:: Data to process ::
___

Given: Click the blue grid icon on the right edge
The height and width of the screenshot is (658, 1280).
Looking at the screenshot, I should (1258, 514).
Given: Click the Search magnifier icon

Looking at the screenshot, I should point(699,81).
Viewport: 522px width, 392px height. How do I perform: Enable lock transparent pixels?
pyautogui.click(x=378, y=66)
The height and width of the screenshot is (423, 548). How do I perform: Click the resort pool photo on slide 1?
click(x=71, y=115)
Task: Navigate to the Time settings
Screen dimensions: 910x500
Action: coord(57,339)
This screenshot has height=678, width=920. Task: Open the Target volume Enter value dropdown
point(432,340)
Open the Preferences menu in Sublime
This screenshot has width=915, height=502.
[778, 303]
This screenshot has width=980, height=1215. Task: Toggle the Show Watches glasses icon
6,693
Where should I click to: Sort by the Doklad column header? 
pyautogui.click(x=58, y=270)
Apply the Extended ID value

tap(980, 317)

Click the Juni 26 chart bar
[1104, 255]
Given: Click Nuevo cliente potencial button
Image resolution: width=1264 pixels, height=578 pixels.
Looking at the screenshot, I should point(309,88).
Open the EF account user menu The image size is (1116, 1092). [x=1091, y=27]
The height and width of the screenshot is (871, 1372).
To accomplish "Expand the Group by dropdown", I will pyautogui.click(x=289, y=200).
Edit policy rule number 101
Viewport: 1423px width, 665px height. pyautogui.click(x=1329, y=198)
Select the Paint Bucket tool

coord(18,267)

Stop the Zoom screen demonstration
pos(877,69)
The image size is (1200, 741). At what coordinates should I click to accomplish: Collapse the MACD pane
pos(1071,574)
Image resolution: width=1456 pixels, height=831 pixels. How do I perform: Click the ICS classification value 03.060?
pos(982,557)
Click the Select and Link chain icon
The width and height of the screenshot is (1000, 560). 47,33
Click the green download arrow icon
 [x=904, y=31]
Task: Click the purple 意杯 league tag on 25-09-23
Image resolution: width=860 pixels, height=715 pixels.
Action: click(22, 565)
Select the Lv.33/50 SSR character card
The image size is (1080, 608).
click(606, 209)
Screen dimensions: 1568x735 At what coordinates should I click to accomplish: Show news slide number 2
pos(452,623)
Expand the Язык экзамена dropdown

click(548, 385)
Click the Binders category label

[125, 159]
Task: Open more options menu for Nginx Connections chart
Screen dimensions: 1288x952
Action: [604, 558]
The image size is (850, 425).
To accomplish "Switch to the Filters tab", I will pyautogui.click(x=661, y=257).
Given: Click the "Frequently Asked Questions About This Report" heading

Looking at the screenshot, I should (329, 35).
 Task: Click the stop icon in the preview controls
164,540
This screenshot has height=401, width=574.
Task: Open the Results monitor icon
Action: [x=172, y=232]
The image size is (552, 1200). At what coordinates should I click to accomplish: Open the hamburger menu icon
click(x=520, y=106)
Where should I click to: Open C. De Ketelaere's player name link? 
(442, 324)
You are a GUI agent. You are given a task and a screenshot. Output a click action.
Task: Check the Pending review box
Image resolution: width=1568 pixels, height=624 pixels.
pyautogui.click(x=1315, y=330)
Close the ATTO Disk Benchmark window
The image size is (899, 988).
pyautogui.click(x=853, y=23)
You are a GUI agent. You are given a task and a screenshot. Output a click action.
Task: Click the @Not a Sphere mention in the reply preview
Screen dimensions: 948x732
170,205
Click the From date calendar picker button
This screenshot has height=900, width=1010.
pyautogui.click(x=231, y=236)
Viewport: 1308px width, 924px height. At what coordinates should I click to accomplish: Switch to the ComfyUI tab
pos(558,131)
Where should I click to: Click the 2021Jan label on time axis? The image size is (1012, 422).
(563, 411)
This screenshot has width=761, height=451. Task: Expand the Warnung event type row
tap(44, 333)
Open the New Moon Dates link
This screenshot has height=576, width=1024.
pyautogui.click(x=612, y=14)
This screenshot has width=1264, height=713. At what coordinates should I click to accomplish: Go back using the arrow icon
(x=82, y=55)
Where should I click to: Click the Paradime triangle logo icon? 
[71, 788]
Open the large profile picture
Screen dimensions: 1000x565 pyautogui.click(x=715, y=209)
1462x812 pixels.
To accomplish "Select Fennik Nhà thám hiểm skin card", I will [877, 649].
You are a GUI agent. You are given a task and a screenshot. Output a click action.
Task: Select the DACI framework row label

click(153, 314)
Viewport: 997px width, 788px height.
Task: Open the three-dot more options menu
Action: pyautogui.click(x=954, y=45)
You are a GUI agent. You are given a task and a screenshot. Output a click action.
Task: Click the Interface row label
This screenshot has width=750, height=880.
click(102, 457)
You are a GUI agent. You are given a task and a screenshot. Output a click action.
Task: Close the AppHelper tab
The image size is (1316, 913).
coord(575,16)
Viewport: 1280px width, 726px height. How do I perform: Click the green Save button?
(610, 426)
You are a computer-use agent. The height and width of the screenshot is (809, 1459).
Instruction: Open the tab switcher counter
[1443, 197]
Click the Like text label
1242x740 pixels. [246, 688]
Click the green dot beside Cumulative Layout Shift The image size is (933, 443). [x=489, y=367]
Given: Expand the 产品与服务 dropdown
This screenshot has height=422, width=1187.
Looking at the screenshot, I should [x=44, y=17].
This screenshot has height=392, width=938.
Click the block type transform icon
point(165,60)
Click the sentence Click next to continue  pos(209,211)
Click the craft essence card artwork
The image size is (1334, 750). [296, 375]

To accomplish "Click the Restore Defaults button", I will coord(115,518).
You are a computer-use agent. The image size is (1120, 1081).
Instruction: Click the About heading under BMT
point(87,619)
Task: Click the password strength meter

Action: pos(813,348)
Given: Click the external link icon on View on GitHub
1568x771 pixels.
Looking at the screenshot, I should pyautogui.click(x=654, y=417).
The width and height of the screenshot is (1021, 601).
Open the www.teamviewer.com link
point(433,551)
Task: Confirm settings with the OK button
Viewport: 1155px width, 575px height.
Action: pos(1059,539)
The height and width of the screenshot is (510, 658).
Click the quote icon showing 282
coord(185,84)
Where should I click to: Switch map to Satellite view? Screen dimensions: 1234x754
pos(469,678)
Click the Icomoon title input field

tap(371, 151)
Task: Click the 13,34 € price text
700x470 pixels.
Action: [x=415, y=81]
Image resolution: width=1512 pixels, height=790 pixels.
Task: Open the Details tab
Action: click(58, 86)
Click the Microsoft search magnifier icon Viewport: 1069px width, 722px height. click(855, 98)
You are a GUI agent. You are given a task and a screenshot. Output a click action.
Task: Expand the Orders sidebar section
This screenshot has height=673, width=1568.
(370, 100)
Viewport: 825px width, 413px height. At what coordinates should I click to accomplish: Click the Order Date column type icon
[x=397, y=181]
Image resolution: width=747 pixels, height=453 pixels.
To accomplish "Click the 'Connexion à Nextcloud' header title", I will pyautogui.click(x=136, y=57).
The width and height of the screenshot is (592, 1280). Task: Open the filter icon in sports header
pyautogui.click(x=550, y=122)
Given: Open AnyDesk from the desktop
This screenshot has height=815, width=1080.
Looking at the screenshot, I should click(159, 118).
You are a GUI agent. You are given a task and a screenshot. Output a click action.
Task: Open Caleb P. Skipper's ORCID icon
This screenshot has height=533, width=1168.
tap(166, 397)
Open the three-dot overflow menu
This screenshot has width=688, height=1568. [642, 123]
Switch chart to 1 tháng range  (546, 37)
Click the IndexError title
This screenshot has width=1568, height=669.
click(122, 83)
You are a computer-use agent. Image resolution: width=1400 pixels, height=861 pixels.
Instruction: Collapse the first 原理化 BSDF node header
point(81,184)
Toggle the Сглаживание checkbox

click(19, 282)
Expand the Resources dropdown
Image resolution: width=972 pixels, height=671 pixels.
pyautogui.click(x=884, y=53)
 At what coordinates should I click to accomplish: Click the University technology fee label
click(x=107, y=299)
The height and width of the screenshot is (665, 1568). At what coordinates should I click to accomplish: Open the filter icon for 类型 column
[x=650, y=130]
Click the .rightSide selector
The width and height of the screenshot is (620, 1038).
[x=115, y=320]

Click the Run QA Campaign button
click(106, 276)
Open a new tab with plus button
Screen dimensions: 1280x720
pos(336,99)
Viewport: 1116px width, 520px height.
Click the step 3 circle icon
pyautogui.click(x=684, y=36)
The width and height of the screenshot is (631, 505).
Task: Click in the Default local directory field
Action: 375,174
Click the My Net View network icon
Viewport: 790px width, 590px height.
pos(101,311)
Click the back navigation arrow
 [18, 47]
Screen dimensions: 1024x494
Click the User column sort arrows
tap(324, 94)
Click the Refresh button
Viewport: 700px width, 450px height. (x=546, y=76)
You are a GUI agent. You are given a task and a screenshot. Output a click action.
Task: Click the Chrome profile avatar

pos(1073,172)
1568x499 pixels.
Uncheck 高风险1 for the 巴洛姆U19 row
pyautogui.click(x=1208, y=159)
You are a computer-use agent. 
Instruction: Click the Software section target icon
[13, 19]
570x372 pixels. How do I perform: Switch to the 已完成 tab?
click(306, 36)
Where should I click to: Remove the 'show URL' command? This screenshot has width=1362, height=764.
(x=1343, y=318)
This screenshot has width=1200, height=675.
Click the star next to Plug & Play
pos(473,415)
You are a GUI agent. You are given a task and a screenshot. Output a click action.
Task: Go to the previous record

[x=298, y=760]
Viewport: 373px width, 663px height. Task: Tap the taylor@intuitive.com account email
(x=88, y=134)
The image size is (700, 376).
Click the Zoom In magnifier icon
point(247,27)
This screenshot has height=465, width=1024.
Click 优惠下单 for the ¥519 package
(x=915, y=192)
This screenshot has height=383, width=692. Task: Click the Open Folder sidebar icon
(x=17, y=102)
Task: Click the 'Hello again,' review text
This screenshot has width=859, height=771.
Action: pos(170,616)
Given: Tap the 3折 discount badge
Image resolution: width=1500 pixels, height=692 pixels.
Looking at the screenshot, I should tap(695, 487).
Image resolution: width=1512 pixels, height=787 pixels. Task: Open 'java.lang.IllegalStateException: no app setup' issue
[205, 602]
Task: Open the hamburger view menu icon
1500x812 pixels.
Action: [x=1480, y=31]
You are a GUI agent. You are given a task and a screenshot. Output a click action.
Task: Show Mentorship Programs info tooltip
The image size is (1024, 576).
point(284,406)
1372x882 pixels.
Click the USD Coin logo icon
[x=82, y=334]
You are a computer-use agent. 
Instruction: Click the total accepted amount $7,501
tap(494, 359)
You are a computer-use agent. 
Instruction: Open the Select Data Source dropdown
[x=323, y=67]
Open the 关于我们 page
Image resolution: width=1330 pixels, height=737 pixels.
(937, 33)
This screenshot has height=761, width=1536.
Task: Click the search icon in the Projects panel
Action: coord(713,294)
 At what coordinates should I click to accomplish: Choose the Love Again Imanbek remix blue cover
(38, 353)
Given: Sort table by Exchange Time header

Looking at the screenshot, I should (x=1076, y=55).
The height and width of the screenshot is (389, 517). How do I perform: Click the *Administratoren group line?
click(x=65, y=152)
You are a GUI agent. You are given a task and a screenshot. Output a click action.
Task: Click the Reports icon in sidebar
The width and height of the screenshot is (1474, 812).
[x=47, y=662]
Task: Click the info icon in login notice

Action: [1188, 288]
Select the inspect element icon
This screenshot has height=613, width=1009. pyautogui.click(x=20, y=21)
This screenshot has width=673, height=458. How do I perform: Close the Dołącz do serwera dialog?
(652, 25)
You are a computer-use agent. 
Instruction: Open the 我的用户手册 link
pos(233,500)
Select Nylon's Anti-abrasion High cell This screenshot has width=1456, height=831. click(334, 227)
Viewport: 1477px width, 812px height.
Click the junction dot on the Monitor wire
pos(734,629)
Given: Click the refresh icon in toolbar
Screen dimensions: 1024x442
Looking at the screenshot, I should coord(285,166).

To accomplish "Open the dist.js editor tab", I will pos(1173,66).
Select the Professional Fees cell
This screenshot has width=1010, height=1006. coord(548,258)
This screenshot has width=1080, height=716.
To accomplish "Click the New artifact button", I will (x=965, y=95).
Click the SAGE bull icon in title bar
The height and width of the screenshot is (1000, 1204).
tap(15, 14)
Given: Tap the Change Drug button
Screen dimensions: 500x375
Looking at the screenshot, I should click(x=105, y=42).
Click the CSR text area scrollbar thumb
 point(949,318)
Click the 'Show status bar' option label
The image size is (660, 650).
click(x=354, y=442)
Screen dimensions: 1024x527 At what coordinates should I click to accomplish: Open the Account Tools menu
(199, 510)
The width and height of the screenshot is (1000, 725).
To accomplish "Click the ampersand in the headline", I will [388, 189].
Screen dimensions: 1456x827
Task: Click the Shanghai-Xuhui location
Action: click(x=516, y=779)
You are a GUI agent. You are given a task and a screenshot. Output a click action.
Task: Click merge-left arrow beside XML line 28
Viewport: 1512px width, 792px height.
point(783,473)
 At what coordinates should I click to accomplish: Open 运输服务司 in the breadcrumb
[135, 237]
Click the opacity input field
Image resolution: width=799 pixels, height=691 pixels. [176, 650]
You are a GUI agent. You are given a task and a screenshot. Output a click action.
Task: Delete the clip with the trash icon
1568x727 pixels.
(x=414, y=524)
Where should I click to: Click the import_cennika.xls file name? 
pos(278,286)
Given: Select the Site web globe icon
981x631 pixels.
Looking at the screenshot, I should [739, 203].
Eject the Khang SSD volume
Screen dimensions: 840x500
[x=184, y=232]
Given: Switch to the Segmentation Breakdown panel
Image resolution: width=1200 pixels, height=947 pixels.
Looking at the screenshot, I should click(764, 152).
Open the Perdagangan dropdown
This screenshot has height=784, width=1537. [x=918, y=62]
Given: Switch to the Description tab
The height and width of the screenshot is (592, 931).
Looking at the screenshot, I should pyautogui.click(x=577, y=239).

___

:: What is being asked ::
Your answer should be the lines of the material above that include "settings".

:: Response to this task ::
Task: Navigate to the Time settings
Task: Confirm settings with the OK button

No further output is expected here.